#### PROMPT
The answer should be an exact copy of the data.

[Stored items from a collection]

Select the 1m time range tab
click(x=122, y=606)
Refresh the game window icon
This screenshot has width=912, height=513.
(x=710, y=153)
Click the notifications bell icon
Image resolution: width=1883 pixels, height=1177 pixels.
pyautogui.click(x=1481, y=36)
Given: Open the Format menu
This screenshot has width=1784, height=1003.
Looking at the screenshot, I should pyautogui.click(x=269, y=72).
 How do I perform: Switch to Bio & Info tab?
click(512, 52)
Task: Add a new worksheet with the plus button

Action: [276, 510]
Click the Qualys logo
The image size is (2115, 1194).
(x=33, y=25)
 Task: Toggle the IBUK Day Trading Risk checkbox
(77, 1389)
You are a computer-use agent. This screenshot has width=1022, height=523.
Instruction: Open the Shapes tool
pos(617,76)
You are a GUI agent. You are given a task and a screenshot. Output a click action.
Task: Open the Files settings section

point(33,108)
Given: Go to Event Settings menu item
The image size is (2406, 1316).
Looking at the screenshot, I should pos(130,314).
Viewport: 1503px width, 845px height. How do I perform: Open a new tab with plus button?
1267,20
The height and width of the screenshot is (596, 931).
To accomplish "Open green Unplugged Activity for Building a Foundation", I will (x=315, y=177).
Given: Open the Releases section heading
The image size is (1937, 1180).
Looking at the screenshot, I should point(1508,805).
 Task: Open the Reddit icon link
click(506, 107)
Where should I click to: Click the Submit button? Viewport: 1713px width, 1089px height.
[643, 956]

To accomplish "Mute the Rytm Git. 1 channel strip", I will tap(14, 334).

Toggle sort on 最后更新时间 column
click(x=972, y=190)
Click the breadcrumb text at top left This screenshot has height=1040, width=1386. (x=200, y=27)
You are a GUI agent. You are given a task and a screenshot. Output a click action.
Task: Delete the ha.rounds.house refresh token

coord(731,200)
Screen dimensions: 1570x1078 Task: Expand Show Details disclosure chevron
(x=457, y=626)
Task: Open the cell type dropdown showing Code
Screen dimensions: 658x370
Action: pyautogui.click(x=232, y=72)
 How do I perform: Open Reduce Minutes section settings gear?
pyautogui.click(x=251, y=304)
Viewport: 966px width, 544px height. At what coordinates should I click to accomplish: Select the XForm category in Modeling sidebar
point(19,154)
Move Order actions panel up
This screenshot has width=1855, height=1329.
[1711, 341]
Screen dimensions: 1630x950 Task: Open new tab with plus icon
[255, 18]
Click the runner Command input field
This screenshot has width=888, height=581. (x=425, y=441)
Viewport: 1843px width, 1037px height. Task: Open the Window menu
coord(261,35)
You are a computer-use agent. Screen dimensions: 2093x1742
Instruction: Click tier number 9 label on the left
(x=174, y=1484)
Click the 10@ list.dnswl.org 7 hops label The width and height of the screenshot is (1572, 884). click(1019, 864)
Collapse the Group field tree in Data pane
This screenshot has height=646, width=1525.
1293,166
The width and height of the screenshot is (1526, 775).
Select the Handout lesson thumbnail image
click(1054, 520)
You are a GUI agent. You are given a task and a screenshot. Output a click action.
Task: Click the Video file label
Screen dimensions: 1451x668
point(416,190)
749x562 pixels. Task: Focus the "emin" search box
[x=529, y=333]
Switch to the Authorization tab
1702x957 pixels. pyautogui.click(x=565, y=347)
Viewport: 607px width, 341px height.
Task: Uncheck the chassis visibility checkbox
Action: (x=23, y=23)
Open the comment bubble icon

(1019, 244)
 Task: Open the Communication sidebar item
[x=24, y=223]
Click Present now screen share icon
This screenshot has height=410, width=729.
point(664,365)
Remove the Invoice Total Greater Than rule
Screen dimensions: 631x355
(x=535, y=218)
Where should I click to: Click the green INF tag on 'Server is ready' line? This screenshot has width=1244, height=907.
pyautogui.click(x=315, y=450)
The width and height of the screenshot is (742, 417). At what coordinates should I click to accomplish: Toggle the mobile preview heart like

#### RESULT
Select the 1m time range tab
click(x=122, y=606)
Refresh the game window icon
This screenshot has width=912, height=513.
(x=710, y=153)
Click the notifications bell icon
Image resolution: width=1883 pixels, height=1177 pixels.
pyautogui.click(x=1481, y=36)
Given: Open the Format menu
This screenshot has width=1784, height=1003.
Looking at the screenshot, I should pyautogui.click(x=269, y=72).
 How do I perform: Switch to Bio & Info tab?
click(512, 52)
Task: Add a new worksheet with the plus button

Action: [276, 510]
Click the Qualys logo
The image size is (2115, 1194).
(x=33, y=25)
 Task: Toggle the IBUK Day Trading Risk checkbox
(77, 1389)
You are a computer-use agent. This screenshot has width=1022, height=523.
Instruction: Open the Shapes tool
pos(617,76)
You are a GUI agent. You are given a task and a screenshot. Output a click action.
Task: Open the Files settings section

point(33,108)
Given: Go to Event Settings menu item
The image size is (2406, 1316).
Looking at the screenshot, I should pos(130,314).
Viewport: 1503px width, 845px height. How do I perform: Open a new tab with plus button?
1267,20
The height and width of the screenshot is (596, 931).
To accomplish "Open green Unplugged Activity for Building a Foundation", I will (x=315, y=177).
Given: Open the Releases section heading
The image size is (1937, 1180).
Looking at the screenshot, I should point(1508,805).
 Task: Open the Reddit icon link
click(506, 107)
Where should I click to: Click the Submit button? Viewport: 1713px width, 1089px height.
[643, 956]

To accomplish "Mute the Rytm Git. 1 channel strip", I will tap(14, 334).

Toggle sort on 最后更新时间 column
click(x=972, y=190)
Click the breadcrumb text at top left This screenshot has height=1040, width=1386. (x=200, y=27)
You are a GUI agent. You are given a task and a screenshot. Output a click action.
Task: Delete the ha.rounds.house refresh token

coord(731,200)
Screen dimensions: 1570x1078 Task: Expand Show Details disclosure chevron
(x=457, y=626)
Task: Open the cell type dropdown showing Code
Screen dimensions: 658x370
Action: pyautogui.click(x=232, y=72)
 How do I perform: Open Reduce Minutes section settings gear?
pyautogui.click(x=251, y=304)
Viewport: 966px width, 544px height. At what coordinates should I click to accomplish: Select the XForm category in Modeling sidebar
point(19,154)
Move Order actions panel up
This screenshot has width=1855, height=1329.
[1711, 341]
Screen dimensions: 1630x950 Task: Open new tab with plus icon
[255, 18]
Click the runner Command input field
This screenshot has width=888, height=581. (x=425, y=441)
Viewport: 1843px width, 1037px height. Task: Open the Window menu
coord(261,35)
You are a computer-use agent. Screen dimensions: 2093x1742
Instruction: Click tier number 9 label on the left
(x=174, y=1484)
Click the 10@ list.dnswl.org 7 hops label The width and height of the screenshot is (1572, 884). click(1019, 864)
Collapse the Group field tree in Data pane
This screenshot has height=646, width=1525.
1293,166
The width and height of the screenshot is (1526, 775).
Select the Handout lesson thumbnail image
click(1054, 520)
You are a GUI agent. You are given a task and a screenshot. Output a click action.
Task: Click the Video file label
Screen dimensions: 1451x668
point(416,190)
749x562 pixels. Task: Focus the "emin" search box
[x=529, y=333]
Switch to the Authorization tab
1702x957 pixels. pyautogui.click(x=565, y=347)
Viewport: 607px width, 341px height.
Task: Uncheck the chassis visibility checkbox
Action: (x=23, y=23)
Open the comment bubble icon

(1019, 244)
 Task: Open the Communication sidebar item
[x=24, y=223]
Click Present now screen share icon
This screenshot has height=410, width=729.
point(664,365)
Remove the Invoice Total Greater Than rule
Screen dimensions: 631x355
(x=535, y=218)
Where should I click to: Click the green INF tag on 'Server is ready' line? This screenshot has width=1244, height=907.
pyautogui.click(x=315, y=450)
The width and height of the screenshot is (742, 417). At what coordinates should I click to accomplish: Toggle the mobile preview heart like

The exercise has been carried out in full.